Tra regioni e provincie autonome, ben 16 hanno candidato fino a due ciclovie per l’Oscar 2021, a conferma del sempre più crescente interesse per il cicloturismo, un vero e proprio giro d’Italia tra i percorsi più affascinanti della mobilità slow di Abruzzo, Basilicata, provincia autonoma di Bolzano, provincia autonoma di Trento, Emilia Romagna, Calabria, Lombardia, Marche, Liguria, Puglia, Piemonte, Sicilia, Toscana, Umbria e Veneto.

Durante la premiazione tenutasi a Pescara sabato 19 giugno, si è scelto di assegnare il primo premio ex-aequo a due territori differenti tra loro in merito al turismo su due ruote con Trento e la sua provincia da anni pioniere dei viaggi su due ruote e la Regione Calabria che ha profuso un grande impegno per convertire la fitta rette di percorsi appenninici e sentieri in ciclovie.

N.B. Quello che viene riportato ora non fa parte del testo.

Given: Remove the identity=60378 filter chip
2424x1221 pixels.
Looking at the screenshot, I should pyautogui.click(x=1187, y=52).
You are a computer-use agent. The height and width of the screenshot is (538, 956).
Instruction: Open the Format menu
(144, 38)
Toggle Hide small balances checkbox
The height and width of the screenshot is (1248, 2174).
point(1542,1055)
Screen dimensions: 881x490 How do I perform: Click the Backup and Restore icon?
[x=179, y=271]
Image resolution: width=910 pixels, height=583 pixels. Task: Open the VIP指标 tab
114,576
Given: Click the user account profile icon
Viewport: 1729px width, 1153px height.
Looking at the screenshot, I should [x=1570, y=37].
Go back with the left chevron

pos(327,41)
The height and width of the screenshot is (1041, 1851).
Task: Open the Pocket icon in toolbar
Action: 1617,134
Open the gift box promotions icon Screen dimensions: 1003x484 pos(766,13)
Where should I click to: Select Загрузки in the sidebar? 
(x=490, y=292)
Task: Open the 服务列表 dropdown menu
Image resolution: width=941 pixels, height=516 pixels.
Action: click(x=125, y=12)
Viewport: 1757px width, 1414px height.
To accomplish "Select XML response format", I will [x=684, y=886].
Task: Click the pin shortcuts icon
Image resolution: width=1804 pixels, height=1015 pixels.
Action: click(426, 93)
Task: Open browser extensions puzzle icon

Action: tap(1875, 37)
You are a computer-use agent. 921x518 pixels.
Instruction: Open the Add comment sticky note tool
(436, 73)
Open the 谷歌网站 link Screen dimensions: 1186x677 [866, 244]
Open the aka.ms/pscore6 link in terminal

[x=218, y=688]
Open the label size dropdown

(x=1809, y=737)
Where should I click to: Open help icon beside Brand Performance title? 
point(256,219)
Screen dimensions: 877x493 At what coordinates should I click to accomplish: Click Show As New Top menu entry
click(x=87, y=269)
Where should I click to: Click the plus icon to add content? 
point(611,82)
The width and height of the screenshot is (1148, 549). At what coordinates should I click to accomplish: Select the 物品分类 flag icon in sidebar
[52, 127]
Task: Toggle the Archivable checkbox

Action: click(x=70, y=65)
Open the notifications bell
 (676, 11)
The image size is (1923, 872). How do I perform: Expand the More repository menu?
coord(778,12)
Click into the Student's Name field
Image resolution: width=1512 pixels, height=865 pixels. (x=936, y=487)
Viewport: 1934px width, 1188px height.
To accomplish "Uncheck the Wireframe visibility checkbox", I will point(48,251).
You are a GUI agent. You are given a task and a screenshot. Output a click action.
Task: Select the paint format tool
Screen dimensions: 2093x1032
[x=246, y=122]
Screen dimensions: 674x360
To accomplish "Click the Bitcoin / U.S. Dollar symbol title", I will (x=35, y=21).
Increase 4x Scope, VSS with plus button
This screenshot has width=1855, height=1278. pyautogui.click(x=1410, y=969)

La Green Road dell’Acqua è un percorso ciclopedonale asfaltato lungo 143 chilometri, ben segnalato e servito, che costeggia laghi e fiumi del basso Trentino attraversando 20 comuni. È stata realizzata valorizzando il territorio e convertendo 113 chilometri di ferrovie, strade dismesse e argini fluviali.

La Ciclovia dei Parchi della Calabria è una green road che attraversa l’intera dorsale appenninica per 545 chilometri alternando asfalto e terra battuta. Con partenza a Borgo Laino (CS) e arrivo a Reggio Calabria, interessa un’area protetta di circa 350.000 ettari lungo quattro parchi, la Sila, l’Aspromonte, il Pollino, il Serre e ben 60 tra paesi, borghi e città.

In seconda posizione la Ciclovia del Sole realizzata sull’ex ferrovia Bologna-Verona nel tratto Bologna-Mirandola, 64 chilometri attraverso 10 comuni. In terza posizione GABA, percorso ciclopedonale storico-naturalistico che unisce Ascoli alle località più belle dell’entroterra pre-appenninico in un anello di 100 chilometri.

Menzione speciale di Legambiente alla Basilicata con la Ciclovia di 114 chilometri Da Matera alle Dolomiti Lucane, un suggestivo percorso lungo il Parco della Murgia Materana che costeggia lo straordinario ecosistema dell’oasi WWF di San Giuliano e raggiunge le Piccole Dolomiti Lucane attraverso il parco di Gallipoli Cognato.